Although it has long been recognized that both mating signals and mating preferences can be affected by learning, the vast majority of theoretical models of mate choice and sexual selection have assumed that these traits are genetically controlled. There are cases, however, in which learning can have a profound effect on the evolutionary outcome of these processes. Both preferences and signals can be learned in various ways that can be categorized by the individuals that are being learned from (for example, fathers, mothers, or neighbors). In past and current research I have investigated the evolution of preferences to determine whether learned preferences are likely to evolve, and if so, of what type. I plan to continue this work for both preferences and signals, as well as investigating the implications of these results for the process of speciation.
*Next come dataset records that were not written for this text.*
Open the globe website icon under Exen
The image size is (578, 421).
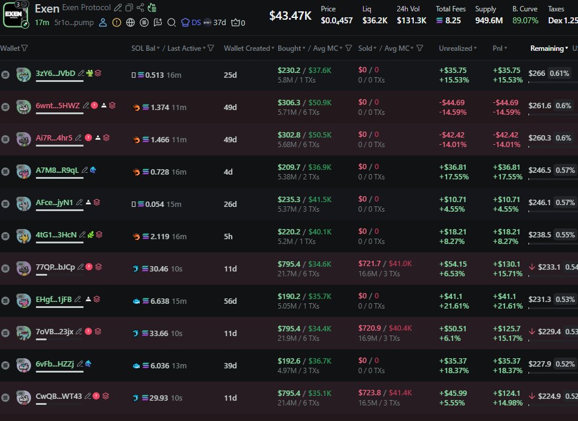point(131,23)
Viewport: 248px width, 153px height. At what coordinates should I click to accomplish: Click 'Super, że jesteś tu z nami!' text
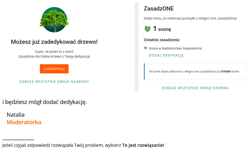point(54,52)
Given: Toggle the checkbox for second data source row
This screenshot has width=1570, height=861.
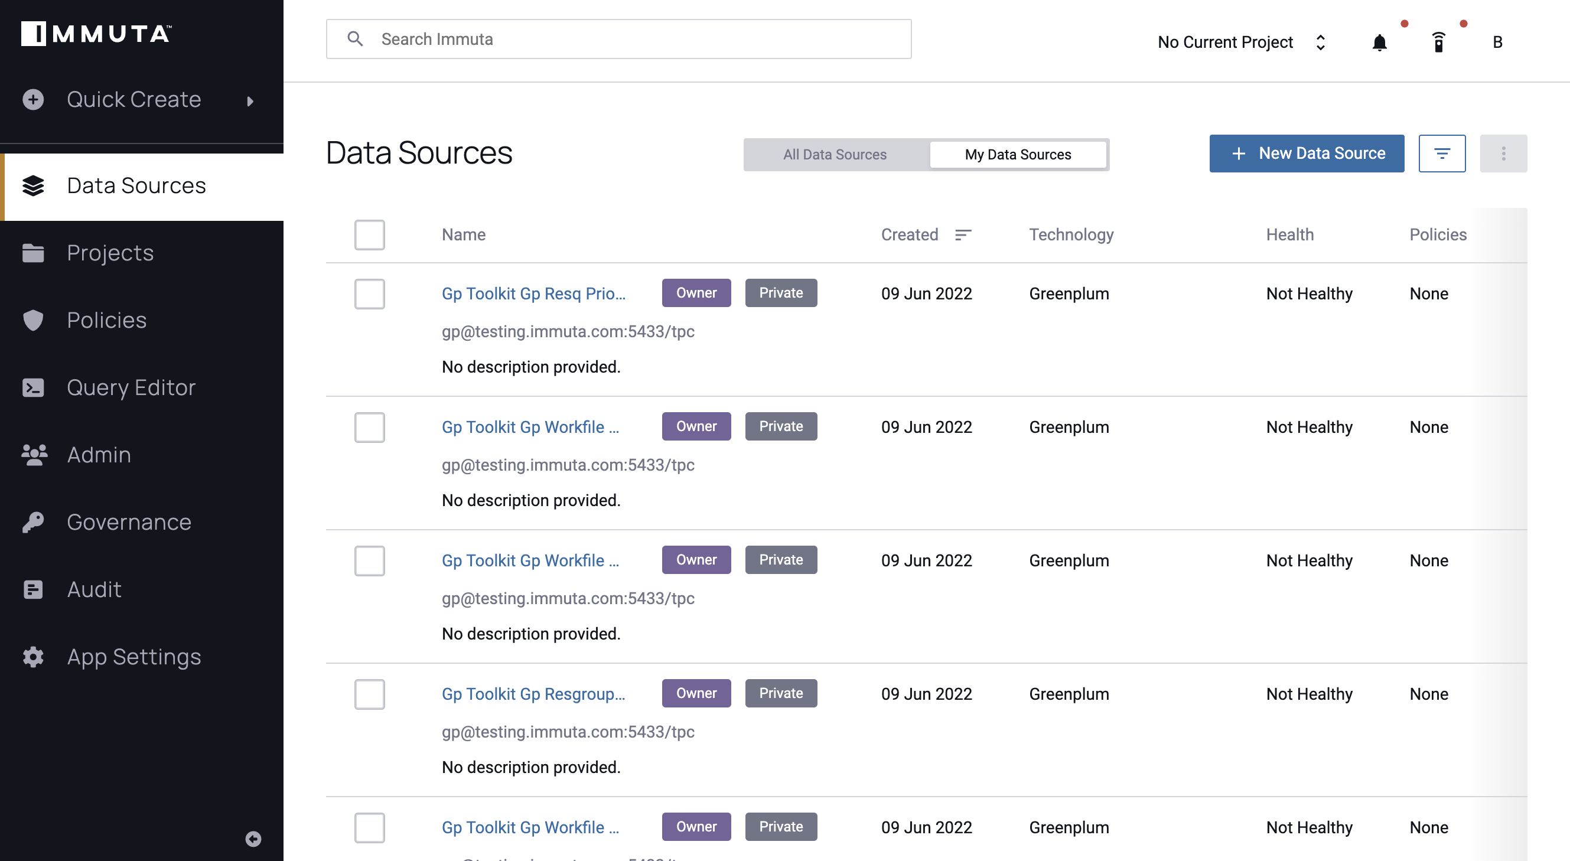Looking at the screenshot, I should point(370,427).
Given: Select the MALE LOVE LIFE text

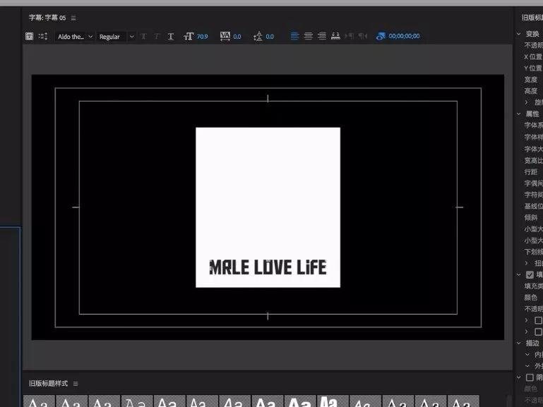Looking at the screenshot, I should coord(268,267).
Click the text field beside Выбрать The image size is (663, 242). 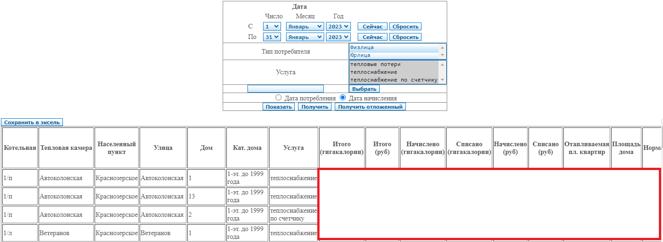point(285,89)
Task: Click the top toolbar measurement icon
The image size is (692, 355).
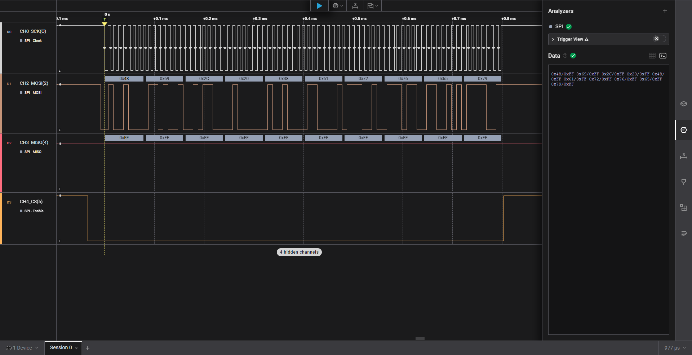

Learning can affect speciation and species maintenance in several ways. Females often discriminate between mates of different species based on learned signals, such as bird song. Mating preferences can also be learned, through a process called sexual imprinting. Learning in these contexts is widespread taxonomically but has been seriously understudied in speciation research. I have conducted several studies examining the effects of learned signals and preferences on the speciation process. The goal of my current and future studies in this area is to build upon this previous work to create a comprehensive picture of the interactions of learning and speciation.
I am broadly interested in the evolution of behavior and other topics in behavioral ecology. Prior and current projects in these areas include the evolution of warning coloration and evolution during brood parasitism. Previous work also includes collaborations on methods of phylogeny reconstruction and species delimitation.